Much as the brain is in constant flux and its functional connectivity continuously changes with every spike and synaptic discharge, so is the mind never exactly the same before and after instantiating each and every subjective representation.

Quantifying Declarative Mental States: But it is somehow even more peculiar that in spite of direct, detailed, continuous, and complete access to each and all conscious mental states we experience, we find it difficult to describe them comprehensively, let alone quantitatively. Indeed, it seems absurd that we can measure the concentration of Substance P in single neurons to the fifth significant digit; yet we can only measure the resulting sensation of pain semiqualitatively on a 7-point discrete scale.

In order to bring the study of conscious content into the realm of hard science, we need to devise a quantitative measurement system for subjective states [ ]. Language has often been considered a convenient proxy to access mental states, if not the most direct tool to describe them.

Want to Solve a Problem? Don’t Just Use Your Brain, but Your Body Too

The scientific characterization of the meaning of language, or semantic analysis, has a long history and remains one of the most active research areas in computational linguistics. Here we do not aim to review or even to provide a balanced commentary on the state of the art of semantic analysis techniques.

Instead, we introduce and explain a very specific, nonconventional approach to this problem that is particularly pertinent to the topic of this spotlight paper.

Most if not all of the best known computational methods of semantic analysis are based on variations of the common principle that the meaning of words relates to the contextual occurrence of their use in language [ ].

For example apples, oranges, and grapes tend to be used in similar contexts as reflected by their cooccurrence with similar words in the same sentence e. Thus, they share similar semantics they are all types of fruit. The notion that word meaning relates to the relative frequency of their cooccurrence is shared by many broadly adopted approaches, including Latent Semantic Indexing [ ], Latent Dirichlet Allocation [ ], Hyperspace Analogue to Language [ ], and many others [ ].

In practice, these techniques rely on the identification of statistical patterns of word usage in large-scale text corpora by computational parameter extraction. Although the details vary among types of computational semantic analysis, words or more generally, concepts are often allocated to a multidimensional abstract space such that the location of each concept reflects its meaning.
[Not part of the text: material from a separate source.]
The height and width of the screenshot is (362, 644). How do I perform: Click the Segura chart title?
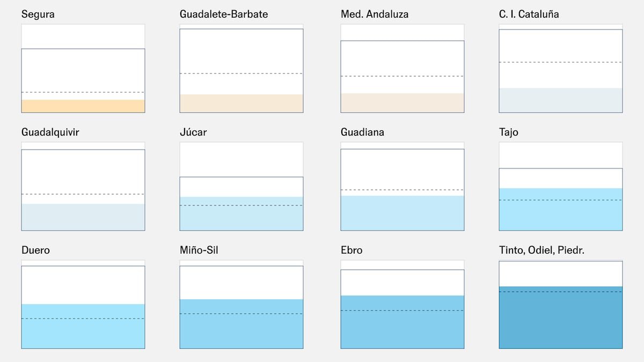[38, 14]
Alternatively, meanings can be identified with clusters of words in this space. For instance, all fruit words in the previous example would be located in the same region of the space.

the mind brain relationship as a mathematics problem solving strategies

By nature of its own principle, latent semantic analysis and its variations generate results that are highly context dependent. In other words, the semantics extracted from a cookbook are typically quite different from those detected in movie reviews or obituaries.
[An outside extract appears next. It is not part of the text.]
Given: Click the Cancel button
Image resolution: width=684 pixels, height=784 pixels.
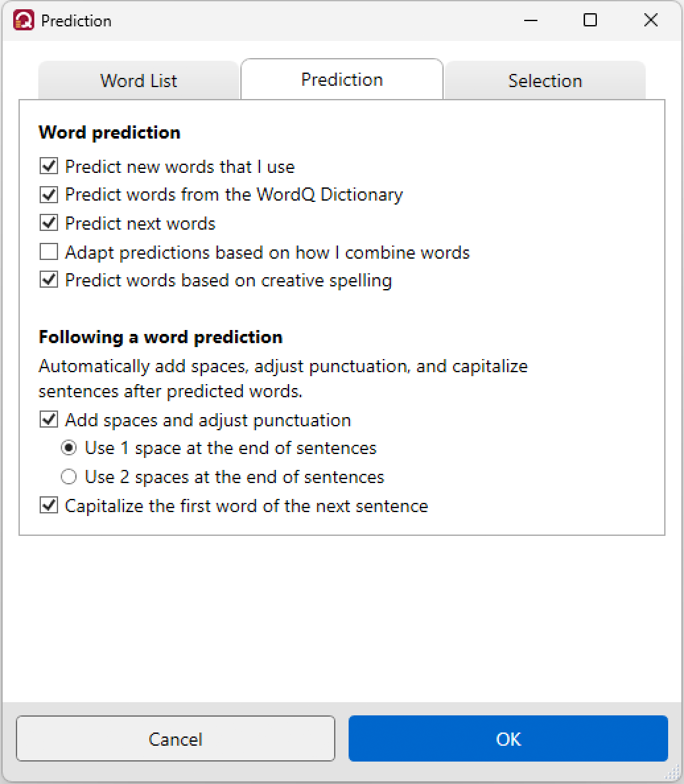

In fact, use of nonhomogeneous collections of corpora from different domains typically fails to yield meaningful semantics. Moreover, this general class of methodologies tends to produce a large number of highly specific dimensions. A rather complementary and historically precedent goal of lexical semantics has been to seek the fundamental or at least context independent dimensions of word meaning. In that work, subjects were asked to rate a large number of words in various hand-picked dimensions defined by two opposite extremes e.

Subsequent analysis identified three principal dimensions that were robust to cultural and geographical differences, namely, evaluation also known as valence: A limitation of these studies and other similar psychometric approaches [ ] is that they involve human subjects and arbitrary choices of starting terms.

the mind brain relationship as a mathematics problem solving strategies

Thus, they are not amenable to automated, high-throughput computational extraction. Word meaning has of course also been characterized for thousands of years in many languages and cultures through the creation of dictionaries. Researchers in computational linguistics are vigorously pursuing the topic of conceptual ontologies [ ].

the mind brain relationship as a mathematics problem solving strategies

Yet, it remains to be established if and how formal ontological theories could map semantic spaces such as those generated by latent semantic analyses.

Specifically, using a novel self-organization process, we constructed a semantic map of natural language that simultaneously represents synonymy and antonymy. Synonyms and antonyms are commonly listed in dictionaries for most terms.

For each dictionary and language, we initially allocated words at random locations in a finite, multidimensional spherical space. Then we started moving the position of every word following a simple rule: Thus, pairs of synonyms would tend to move closer to each other, and pairs of antonyms would move farther apart within the bounds of the multidimensional sphere. The semantic map is sufficiently robust to allow the automated extraction of synonyms and antonyms not originally present in the dictionaries used to construct the map, as well as to predict connotation from their coordinates.

Both the semantic content and the main geometric features of the map are consistent between dictionaries, among tested Western languages, and with previously established psychometric measures. Some of the mathematical formalism and speculative interpretations are elaborated in a second follow-up paper [ ]. Interestingly, the main emerging dimensions of this semantic map loosely correspond to the primary modulatory neurotransmitter systems in the mammalian brain [ ].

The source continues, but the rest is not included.